Perdi-o de vista há mais de 40 anos. Era meu colega na Caixa Geral de Depósitos, no Calhariz, em Lisboa, quando para ali fui trabalhar em 1971. Embora mais velho, mais "graduado" na profissão, tornámo-nos próximos, desde muito cedo.
Era um homem um tanto abrutalhado, tinha sido condutor da Carris e, da natureza da profissão, ficara-lhe uma atitude política que rimava com a minha. Almoçávamos muitas vezes em grupo no antigo 1° de maio, na Casa da Índia ou, mais frequentemente, no Martins, uma tasca a caminho de Santa Catarina. Tinha o discurso um pouco "ajavardado", contava anedotas "pesadas", saiam-lhe graçolas fortes, com efeito amplificado pela sua voz bem sonora. Mas, no fundo, era um tipo excelente.
No dia 31 de dezembro desse mesmo ano de 1971 (45 anos hoje, caramba!), à hora do almoço na tasca do Martins, num grupo de pessoal "dos Títulos", veio à conversa a passagem de ano dessa mesma noite. O Murta, um outro magnífico colega algarvio, senhor de um humor fino e sentido de oportunidade, virou-se para mim e disse: "Você sabe como é que aqui este nosso colega, desde há muito, faz as passagens de ano?" Eu estava ali há pouco tempo, não fazia a mais leve ideia, mas a gargalhada coletiva do grupo fez-me perceber que estava a perder alguma coisa. E o Murta prosseguiu: "Este homem não gasta champanhe no réveillon!" Eu estava cada vez mais baralhado. O tal colega sorria, deliciado com a minha crescente curiosidade. "Ó homem, conte aqui ao Seixas como é que você passa os fins de ano!", rematou o Murta.
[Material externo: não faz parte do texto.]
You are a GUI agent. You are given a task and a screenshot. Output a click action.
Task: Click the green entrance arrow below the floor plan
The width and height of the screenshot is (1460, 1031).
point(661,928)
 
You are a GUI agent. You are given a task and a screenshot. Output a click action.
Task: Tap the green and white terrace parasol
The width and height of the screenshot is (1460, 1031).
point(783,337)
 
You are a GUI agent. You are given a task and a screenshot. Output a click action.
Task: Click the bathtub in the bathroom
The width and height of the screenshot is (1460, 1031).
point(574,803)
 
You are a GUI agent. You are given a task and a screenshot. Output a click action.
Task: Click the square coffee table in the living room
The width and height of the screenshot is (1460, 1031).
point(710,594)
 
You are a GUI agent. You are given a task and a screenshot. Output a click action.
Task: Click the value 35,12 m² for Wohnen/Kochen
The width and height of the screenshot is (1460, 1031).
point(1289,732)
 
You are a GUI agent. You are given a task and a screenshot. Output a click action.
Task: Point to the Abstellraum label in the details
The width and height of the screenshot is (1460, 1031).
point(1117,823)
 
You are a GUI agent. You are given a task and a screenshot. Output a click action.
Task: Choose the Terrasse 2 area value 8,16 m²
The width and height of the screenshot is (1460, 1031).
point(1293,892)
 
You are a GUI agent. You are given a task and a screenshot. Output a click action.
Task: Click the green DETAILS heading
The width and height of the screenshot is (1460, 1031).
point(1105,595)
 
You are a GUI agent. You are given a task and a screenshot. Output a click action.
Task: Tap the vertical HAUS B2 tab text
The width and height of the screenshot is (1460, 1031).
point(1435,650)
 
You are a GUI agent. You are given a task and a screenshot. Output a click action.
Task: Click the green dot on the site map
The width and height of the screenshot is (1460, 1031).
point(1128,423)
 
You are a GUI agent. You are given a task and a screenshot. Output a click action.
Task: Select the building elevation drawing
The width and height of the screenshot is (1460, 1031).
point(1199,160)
E ele contou. Não vou repetir aqui as palavras utilizadas pelo colega, porque o blogue não tem uma bola vermelha para alertar os mais sensíveis. Só revelo que o hábito desse meu amigo era ir para a cama um quarto de hora antes da passagem de ano. E nunca ia sozinho...
Cada um passa o "reveillon" como mais gosta, não é?